I, and I know those who have been campaigning, especially in the WAVE Trauma Centre, which I commend, for the pension for nearly a decade, have been greatly heartened and encouraged by the wide cross-party support in this House for this proposal: from the former Secretaries of State the noble Lord, Lord King, and my noble friends Lord Reid and Lord Murphy; from former Victims’ Ministers who served in Northern Ireland, my noble friends Lord Browne and Lady Smith of Basildon; from the distinguished former chair of the Northern Ireland Affairs Committee, the noble Lord, Lord Cormack; from the noble Baroness, Lady Altman; from the noble Lord, Lord Bruce, for the Liberal Democrats; and, from the Cross Benches, from the noble and right reverend Lord, Lord Eames, the noble Baroness, Lady O’Loan, and the noble Lord, Lord Bew. I am also grateful to the Minister, the noble Lord, Lord Duncan, who, to use a colloquialism, gets it. I thank him for the detailed conversations we have had on this, as well as for his support of and direct engagement with the severely injured victims. It has been much appreciated.
Now is the time for action. I urge the Government not to divide the House but to accept this amendment with not only a firm and binding commitment to legislate but with the timeframe attached to other measures coming from the other place and set out in my amendment. The date for this will be 21 October 2019, unless an Executive has been formed in Northern Ireland by then.
My Lords, I believe I can give that positive response. The noble Lord, Lord Hain, has given a great deal of leadership. A number of Members of your Lordships’ House have worked very hard on this matter, as have members of my team in the Northern Ireland Office. The noble Lord and I discussed earlier some technical improvements that need to be made, which I believe we can make tomorrow. The noble Lord has also raised the question of a money resolution and a consolidated fund. I believe we can address that.

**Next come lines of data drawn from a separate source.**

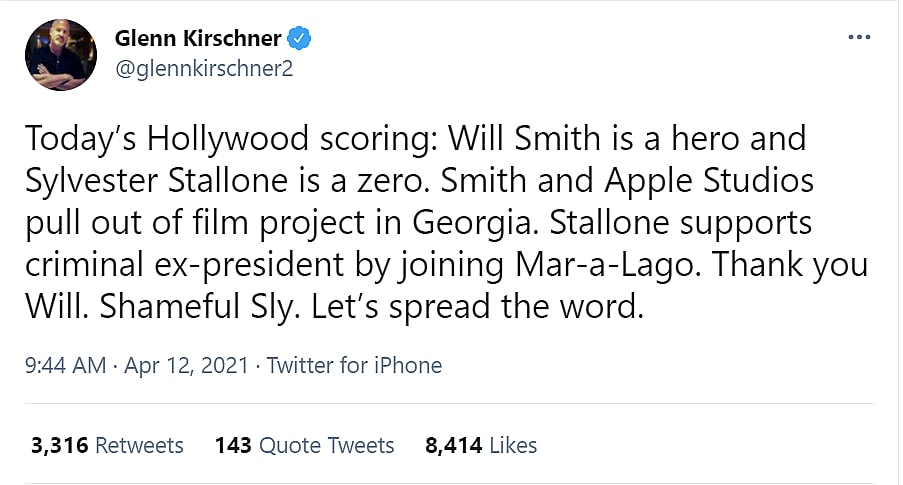View who Likes this tweet
Viewport: 903px width, 485px height.
tap(513, 445)
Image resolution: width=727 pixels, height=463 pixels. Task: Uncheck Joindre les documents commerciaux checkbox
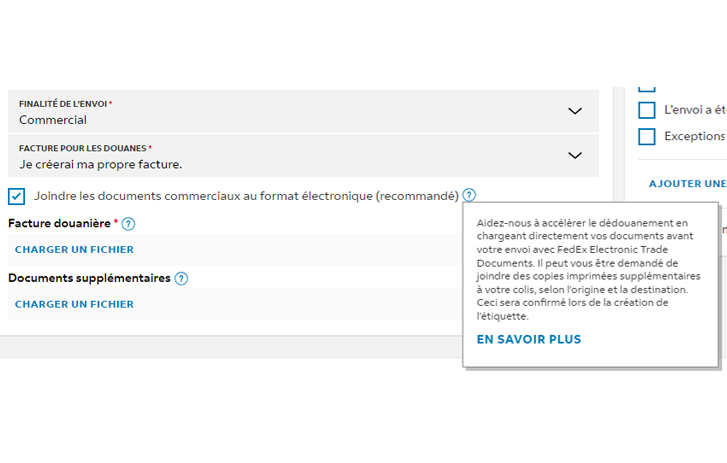click(17, 196)
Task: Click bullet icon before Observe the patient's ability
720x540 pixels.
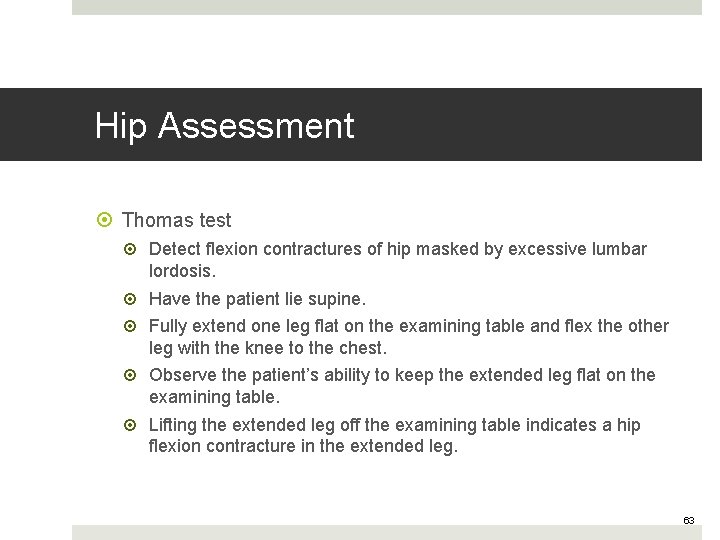Action: 135,375
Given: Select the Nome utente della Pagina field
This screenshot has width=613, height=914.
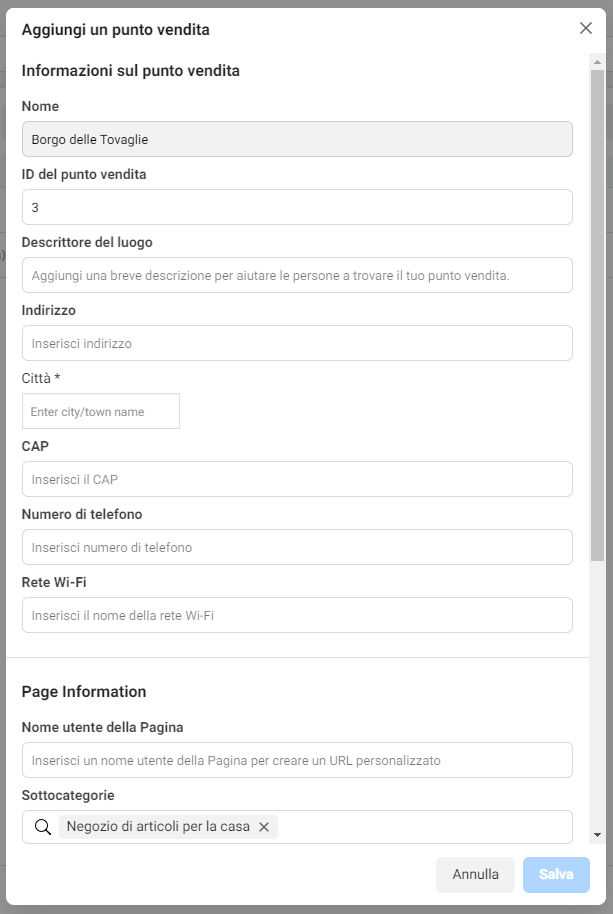Looking at the screenshot, I should point(297,760).
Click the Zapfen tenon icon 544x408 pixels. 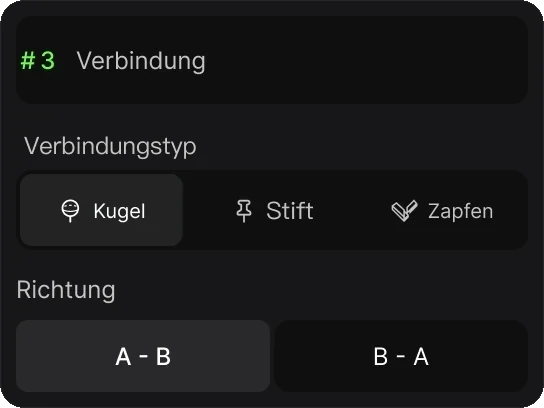405,211
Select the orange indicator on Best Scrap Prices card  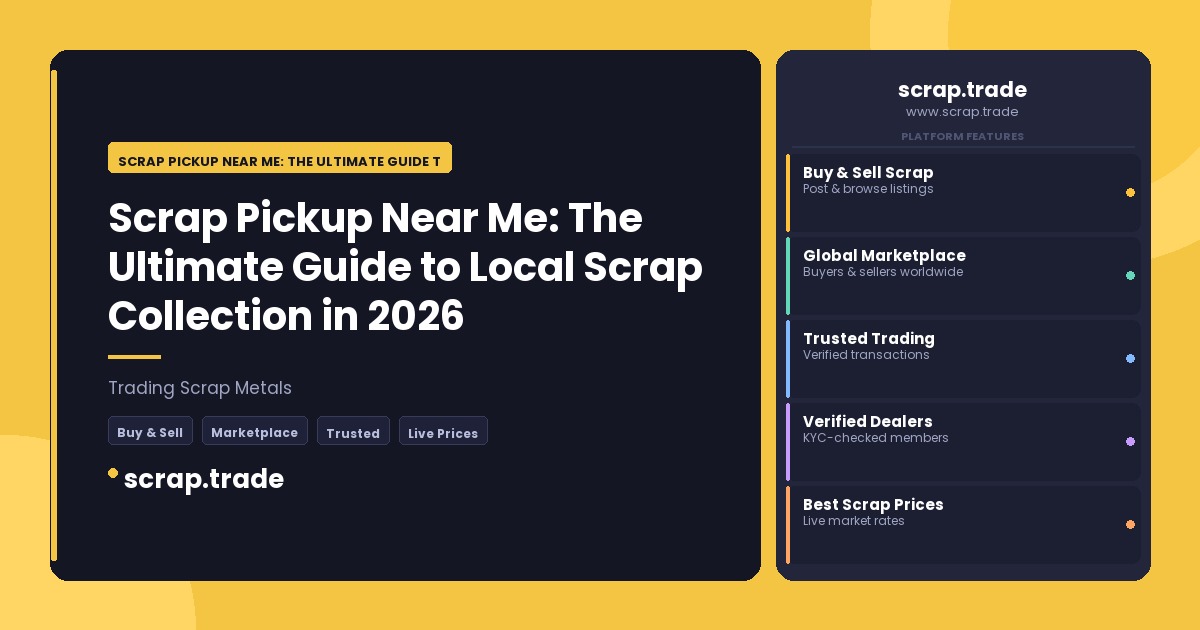coord(1130,524)

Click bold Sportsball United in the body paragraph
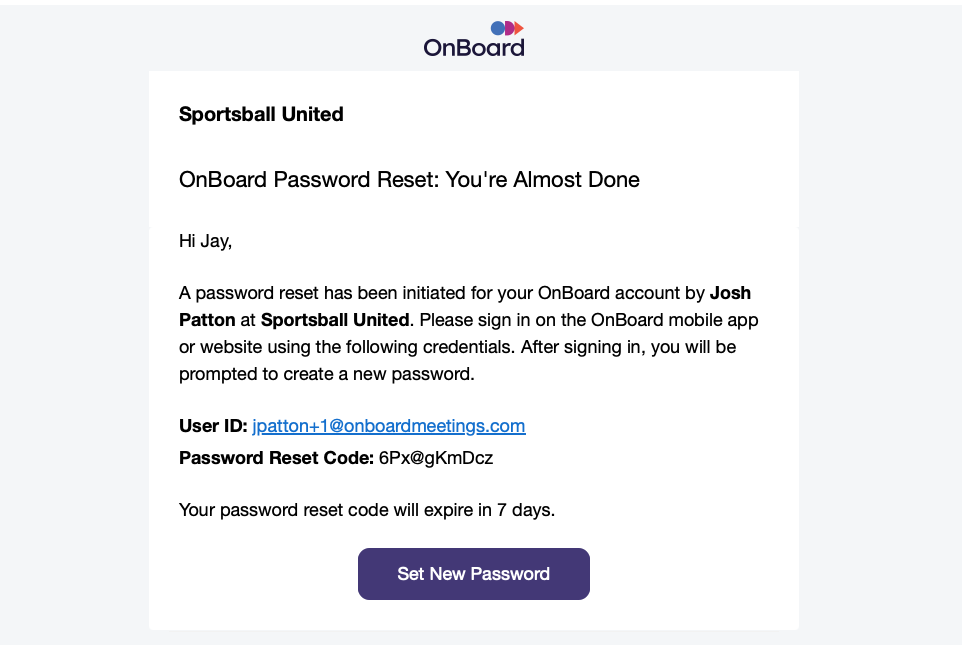click(335, 321)
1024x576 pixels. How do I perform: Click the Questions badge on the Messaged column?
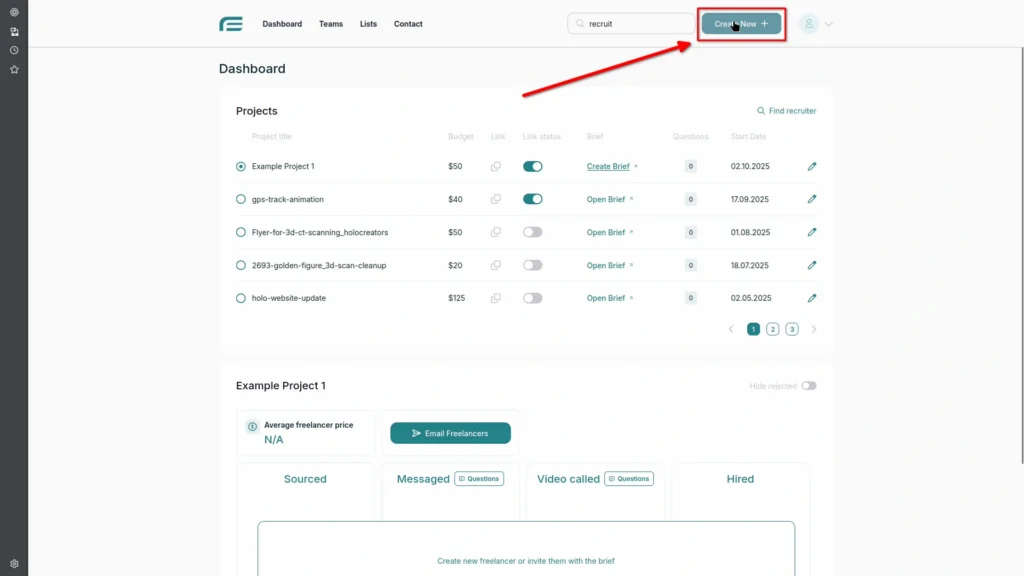[479, 479]
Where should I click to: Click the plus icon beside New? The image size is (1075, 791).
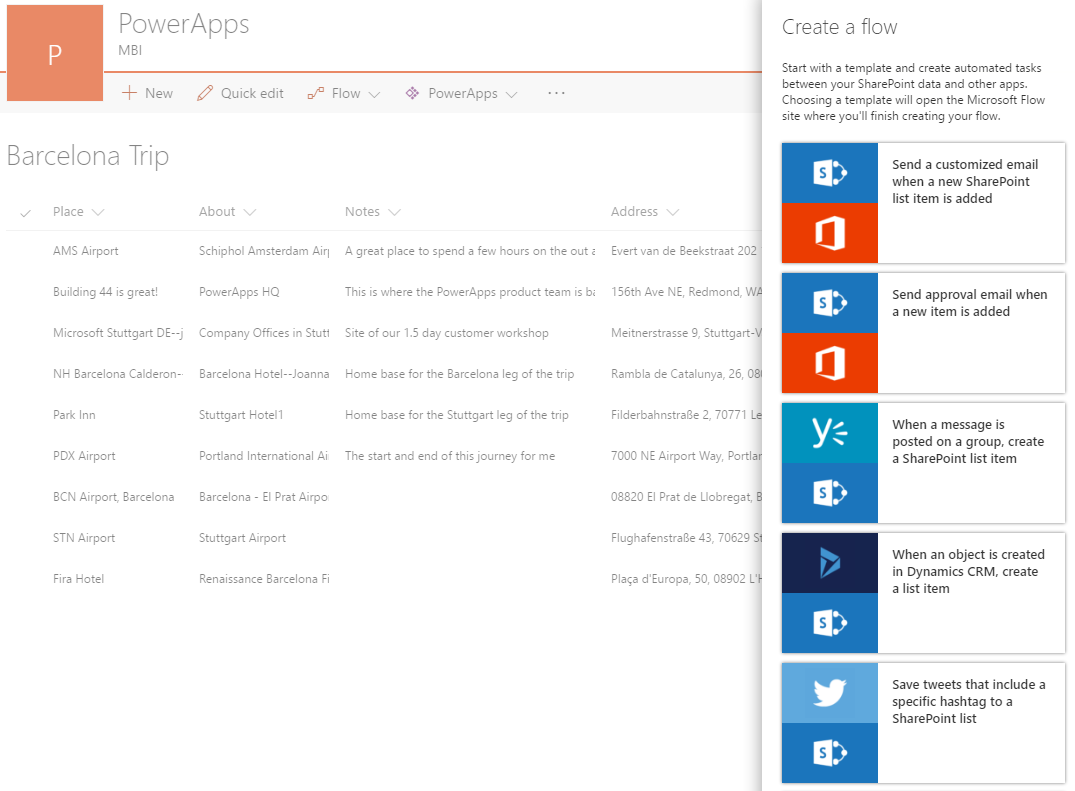tap(129, 93)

I was privileged to meet a number of the survivors from the WAVE Trauma group. I recognise what they have been through. I thank the noble Lords here who have given that commitment to ensure that their voices have not been lost or forgotten. Every day we lose from here on in is one day too many. On that basis, I hope the noble Lord, Lord Hain, will withdraw his amendment.
My Lords, I thank the Minister for his very positive response and all those who have contributed to the debate, including the noble Lord, Lord McCrea. I am happy to withdraw this amendment and table a revised version tomorrow, which I hope will be acceptable to the whole House, including the Government.